Después de meses de filtraciones y conjeturas, el nuevo sistema operativo de Microsoft ha sido presentado en sociedad: Windows 10. Es curioso que, mucho más que cualquier innovación técnica o cambio de paradigma, lo que más llame la atención sea su nombre: ¿Cómo que 10? ¿Y qué ha pasado con el 9? Afortunadamente, no es lo más interesante que nos va a traer este nuevo sistema operativo. Vamos, pues, a las cosas importantes.

**ACTIVIDADES:**
[1] Según el fragmento sobre Windows 10, ¿qué es lo que más llama la atención del nuevo sistema operativo?
[2] Transcribe el fragmento sobre Windows 10 empezando en "Después de meses" y terminando en "las cosas importantes.".

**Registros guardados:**
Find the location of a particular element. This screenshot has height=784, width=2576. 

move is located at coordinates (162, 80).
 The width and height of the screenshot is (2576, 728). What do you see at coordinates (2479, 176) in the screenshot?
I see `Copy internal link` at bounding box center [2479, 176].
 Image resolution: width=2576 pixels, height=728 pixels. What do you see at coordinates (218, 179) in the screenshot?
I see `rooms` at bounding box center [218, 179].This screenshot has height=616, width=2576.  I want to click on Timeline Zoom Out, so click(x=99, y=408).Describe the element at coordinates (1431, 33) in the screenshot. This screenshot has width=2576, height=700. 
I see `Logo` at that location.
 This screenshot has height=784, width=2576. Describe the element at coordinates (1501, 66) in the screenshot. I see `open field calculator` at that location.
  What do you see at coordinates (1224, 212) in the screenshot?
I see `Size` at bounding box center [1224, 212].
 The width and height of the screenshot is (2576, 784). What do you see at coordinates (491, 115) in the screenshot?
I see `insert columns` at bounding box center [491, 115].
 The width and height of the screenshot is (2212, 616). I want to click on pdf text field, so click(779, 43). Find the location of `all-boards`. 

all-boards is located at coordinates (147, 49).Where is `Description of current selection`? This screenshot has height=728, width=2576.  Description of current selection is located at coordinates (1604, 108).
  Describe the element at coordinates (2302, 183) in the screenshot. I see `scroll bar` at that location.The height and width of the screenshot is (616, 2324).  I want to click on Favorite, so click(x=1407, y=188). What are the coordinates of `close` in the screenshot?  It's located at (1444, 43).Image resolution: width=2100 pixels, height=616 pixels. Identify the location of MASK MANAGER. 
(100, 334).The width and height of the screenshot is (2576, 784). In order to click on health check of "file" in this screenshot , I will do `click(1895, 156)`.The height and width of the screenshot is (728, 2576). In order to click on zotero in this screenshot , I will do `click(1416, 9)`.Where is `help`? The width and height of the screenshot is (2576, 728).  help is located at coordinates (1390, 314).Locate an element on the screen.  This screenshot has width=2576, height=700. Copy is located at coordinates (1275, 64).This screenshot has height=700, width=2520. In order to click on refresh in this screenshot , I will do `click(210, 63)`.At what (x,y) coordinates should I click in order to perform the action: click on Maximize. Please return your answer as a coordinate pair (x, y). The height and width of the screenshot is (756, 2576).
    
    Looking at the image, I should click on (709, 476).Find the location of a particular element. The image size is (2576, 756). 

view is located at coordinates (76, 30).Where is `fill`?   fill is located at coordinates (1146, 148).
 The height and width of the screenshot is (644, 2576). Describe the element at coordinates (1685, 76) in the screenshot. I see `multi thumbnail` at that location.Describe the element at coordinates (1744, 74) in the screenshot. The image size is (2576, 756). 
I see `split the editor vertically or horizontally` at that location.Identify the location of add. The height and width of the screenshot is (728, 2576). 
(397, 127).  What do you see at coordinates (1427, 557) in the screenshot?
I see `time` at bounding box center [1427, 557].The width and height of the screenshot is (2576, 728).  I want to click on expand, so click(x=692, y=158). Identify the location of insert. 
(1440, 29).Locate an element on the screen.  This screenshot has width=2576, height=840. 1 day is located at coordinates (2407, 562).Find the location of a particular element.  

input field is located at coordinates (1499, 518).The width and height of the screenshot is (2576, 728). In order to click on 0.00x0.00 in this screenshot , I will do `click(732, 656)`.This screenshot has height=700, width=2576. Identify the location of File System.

**RESPUESTAS:**
[1] Su nombre.

[2]
Después de meses de filtraciones y conjeturas, el nuevo sistema operativo de Microsoft ha sido presentado en sociedad: Windows 10. Es curioso que, mucho más que cualquier innovación técnica o cambio de paradigma, lo que más llame la atención sea su nombre: ¿Cómo que 10? ¿Y qué ha pasado con el 9? Afortunadamente, no es lo más interesante que nos va a traer este nuevo sistema operativo. Vamos, pues, a las cosas importantes.